Ticket resale site viagogo has been told it has to overhaul  the way it does business to comply by court order.

Viagogo is an online ticket marketplace for ticket resale. The company, which was founded in London in 2006, has a network of more than 60 global websites with customers in 160 countries.

This development results from legal proceedings launched by the Competition and Markets Authority (CMA) in August over concerns that viagogo was breaking consumer protection law.

The court has agreed to make a legally binding order instructing viagogo to comply with the law by:

  • telling purchasers of tickets if there is a risk that they will be turned away at the door
  • informing customers which seat in the venue they will get
  • providing information about who is selling the ticket, so people can benefit from enhanced legal rights when buying from a business
  • not giving misleading information about the availability and popularity of tickets – which had the potential to lead to customers being rushed into making a buying decision or making the wrong choice
  • making it easy for people to get their money back under viagogo’s guarantee when things go wrong
  • preventing the sale of tickets a seller does not own and may not be able to supply
  • It will also ensure that viagogo does not repeat historic failures to make its customers aware of the face value of tickets on sale through its site.

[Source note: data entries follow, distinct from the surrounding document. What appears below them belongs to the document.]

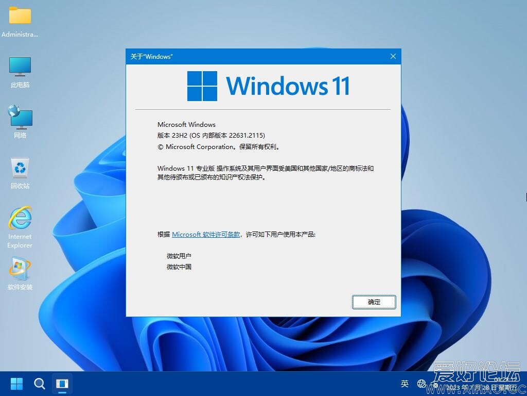527x396 pixels.
Task: Click the muted volume tray icon
Action: pos(435,384)
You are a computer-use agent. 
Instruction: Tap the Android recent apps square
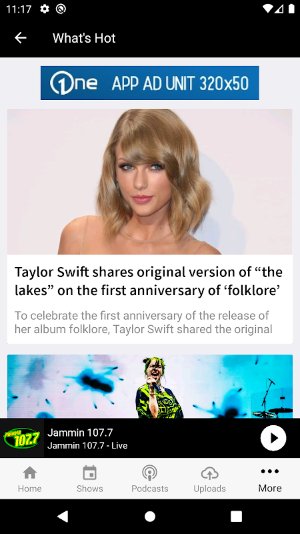pyautogui.click(x=236, y=516)

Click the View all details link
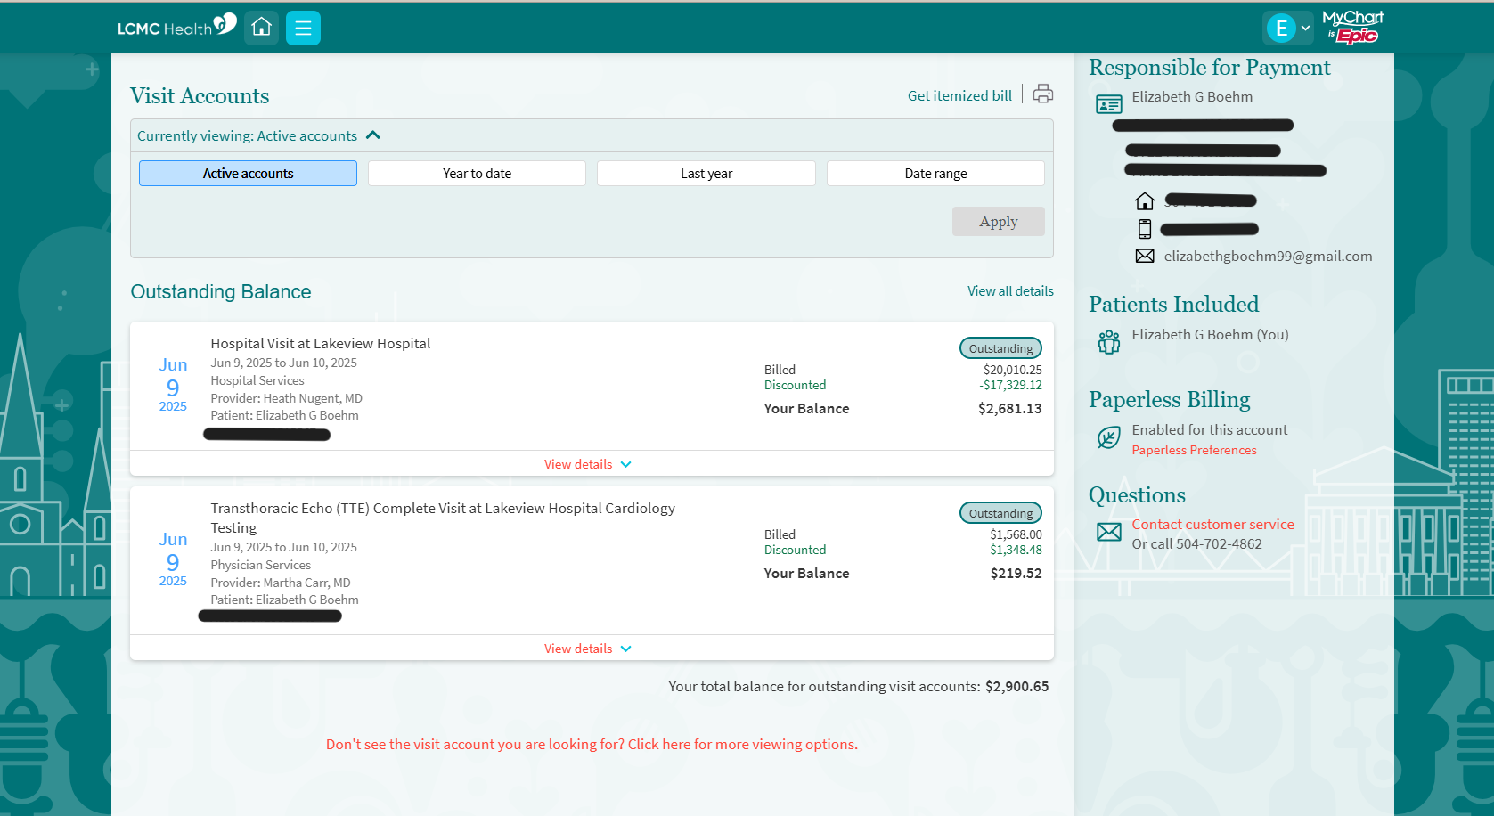pos(1010,291)
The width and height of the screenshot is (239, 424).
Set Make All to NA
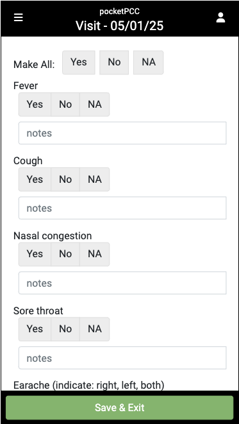click(x=149, y=62)
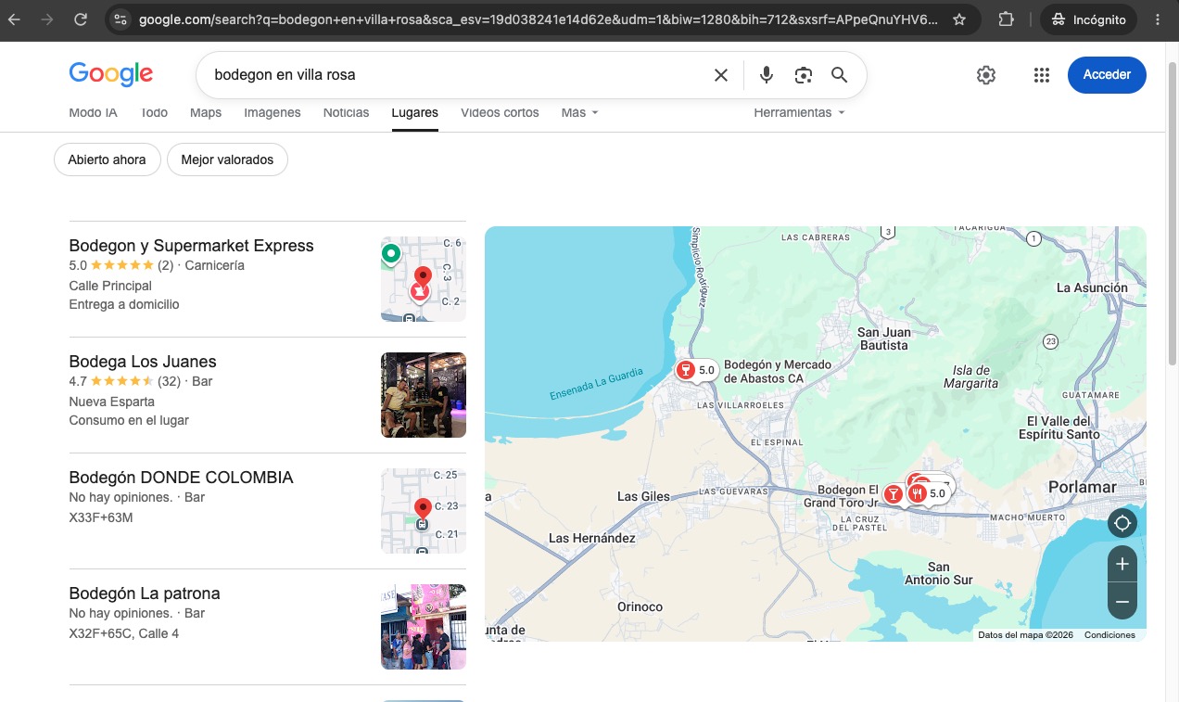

Andrea Coscelli, CMA Chief Executive Officer, said:

This court order is a victory for anyone who decides to buy a ticket through viagogo. We have been clear throughout our investigation that people who use these resale websites must know key facts before parting with their hard-earned money, including what seat they will get and whether there is a risk they might not actually get into the event at all.

Viagogo currently has a 2.2 Score out of 10 on Popuplar review website Trust Pilot, which handily they explain on the site as “Bad”. This is based on 358 scores, which you can read here on the Trust Pilot website.

I always tend to find that when you Google a company name, and the word “Company Name Complaints” is what Google suggests you are looking for, is always a bad sign.